Wojciech Tochman wracał do Bośni wielokrotnie. Efektem jest opowieść reporterska Jakbyś kamień jadła. Autor rysuje w niej portrety kobiet, których bliscy zginęli na wojnie, albo które zaangażowały się w usuwanie jej skutków. To kobiety okazały się najsilniejsze, to one muszą być najsilniejsze, jak np. Ewa Klonowski, Polka pracująca przy identyfikacji zwłok.
Wydaniu I towarzyszyła płyta CD ze zdjęciami Jerzego Gumowskiego.
Fragment książki:
"Kto by się spodziewał: szczęście w domu Matki Mejry. Ludzie zjechali się zewsząd, by jej dzisiaj towarzyszyć. Wielka ulga, koniec drogi. Może wreszcie spokojny sen. Jest pogrzeb, modlitwa, grób. Dwa groby. Mejra nikomu nie pozwala płakać: – Jeszcze Nebojsza zobaczy, musimy być godni.
Chcieliśmy z doktor Ewą Klonowski odwiedzić Nebojszę B. Mieszka niedaleko. Ale i na to Mejra nie pozwala:
– Nie trzeba, jeszcze nie czas.
Nebojsza B., ten, który kiedyś był chłopakiem Edny, córki Mejry, dziś jest policjantem w Prijedorze.Wybuchła wojna, Nebojsza został śledczym w Omarskiej, Edna - więźniarką. Torturował Ednę, gwałcił. W Omarskiej widziano także Edvina, brata Edny. Torturowano go na oczach siostry. Edna Dautović - urodzona 18 marca 1969 roku. Studentka pedagogiki. Edvin Dautović - urodzony 13 sierpnia 1965 roku. Elektryk."

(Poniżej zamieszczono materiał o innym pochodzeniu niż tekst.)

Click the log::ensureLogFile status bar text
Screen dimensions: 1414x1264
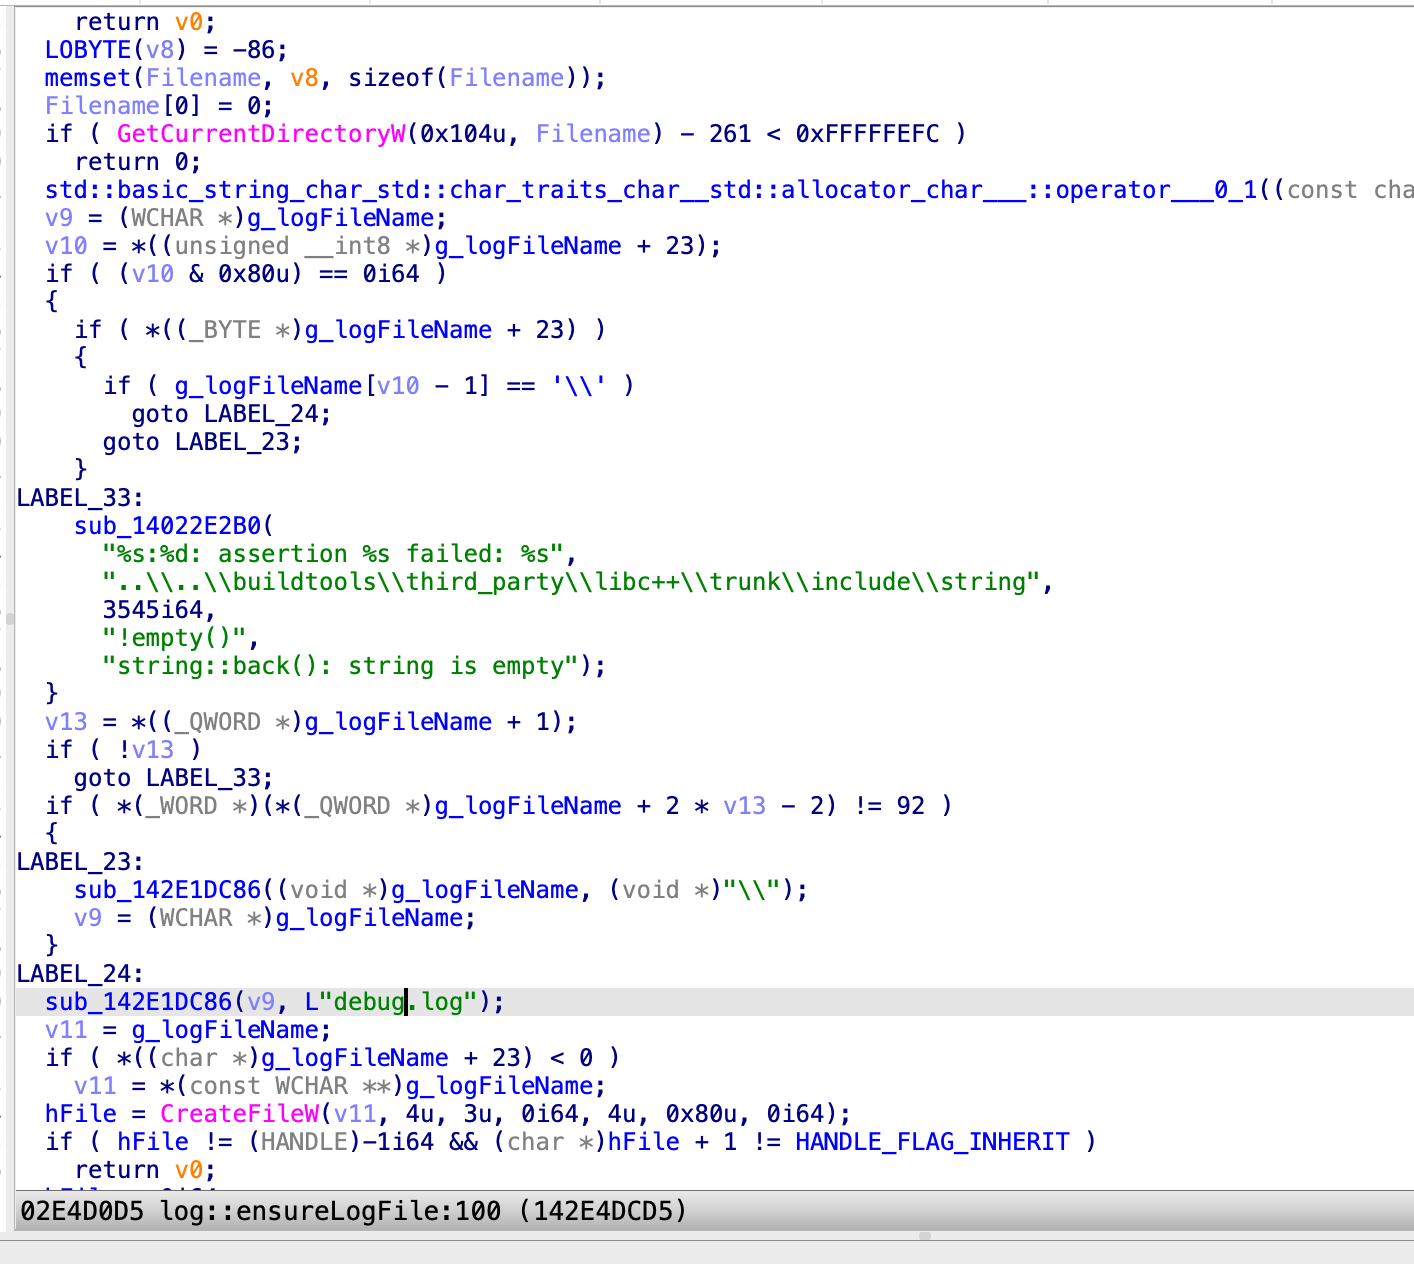tap(330, 1212)
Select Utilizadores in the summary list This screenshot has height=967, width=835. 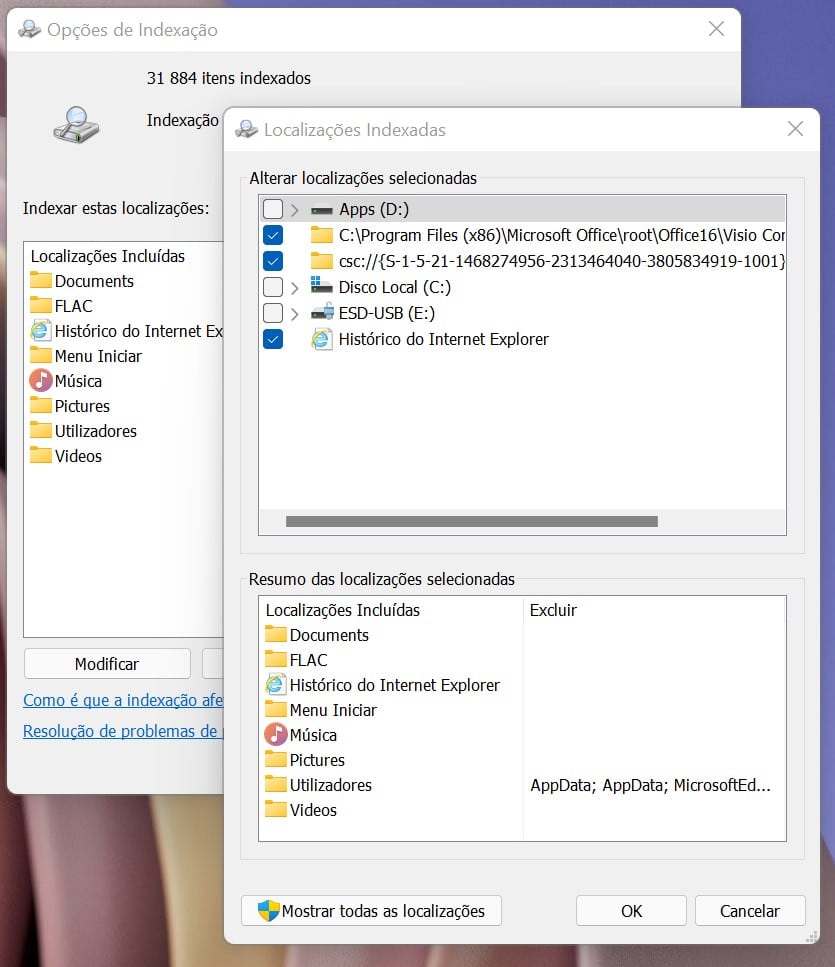330,785
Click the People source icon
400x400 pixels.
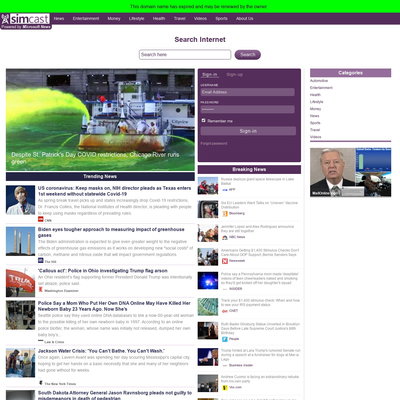tap(225, 339)
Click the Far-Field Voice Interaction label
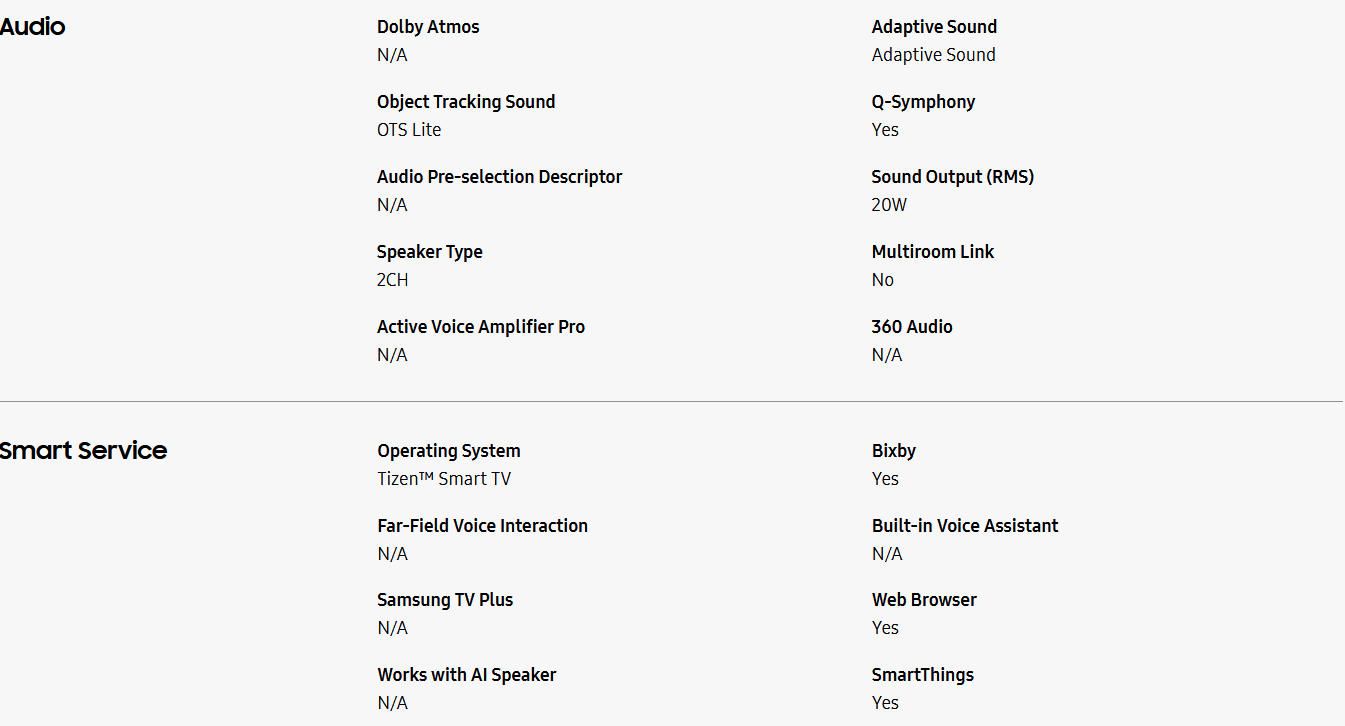 click(x=482, y=526)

Książka Jakbyś kamień jadła znalazła się wśród siedmiu finalistek Nagrody NIKE 2003, a także znalazła się w finale prestiżowej nagrody Prix RFI "Témoin du Monde" przyznawanej w Paryżu przez Radio France International (2004) (więcej...).
Źródło: www.pogranicze.sejny.pl
Olga Tokarczuk o książce (źródło: oficjalny serwis internetowy Wojciecha Tochmana - www.tochman.eu):
(...) Wojciech Tochman w książce, przed którą się bronię, opisuje 'czas po'. Talent autora i jego wrażliwość sprawiają, że ten dokument ma wymiar poruszającego przesłania.

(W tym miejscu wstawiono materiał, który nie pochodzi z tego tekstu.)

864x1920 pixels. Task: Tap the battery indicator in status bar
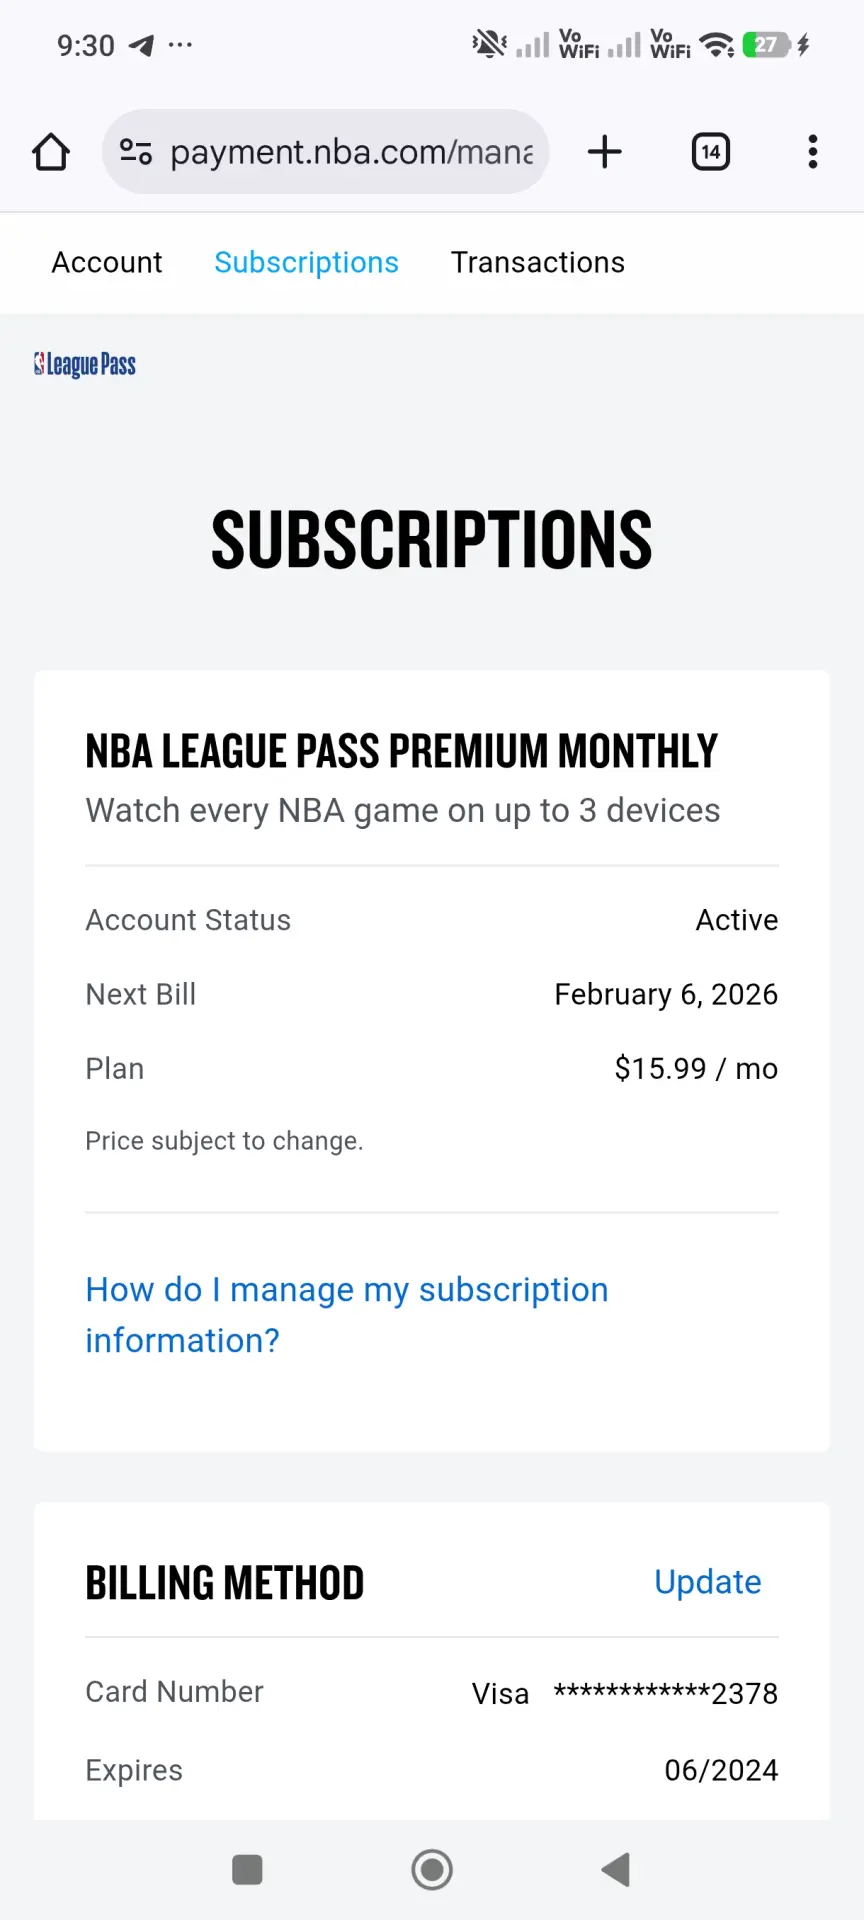tap(767, 45)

Jest rok 2002, już dawno podpisano porozumienia pokojowe w Dayton, na mocy których pozostawiono Bośnię i Hercegowinę krajem wieloetnicznym. Porządek wprowadzają siły międzynarodowe, wypłaca się odszkodowania wdowom i sierotom. Namawia się ludzi, żeby wracali do swoich domów.
Ekipy antropologów rozkopują zbiorowe groby i próbują złożyć makabryczne puzzle z ludzkich kości, żeby zidentyfikować ofiary za pomocą najnowocześniejszych technik medycznych. Ci, którzy zabijali, i rodziny zabitych mieszkają w sąsiednich wsiach. Często znają swoje nazwiska, twarze. Panuje bezrobocie i gigantyczna emigracja. Ludzie wydają się ogłuszeni. Tymczasem na świecie pojawił się już nowy konflikt. Nowa wojna zajmuje pierwsze strony gazet.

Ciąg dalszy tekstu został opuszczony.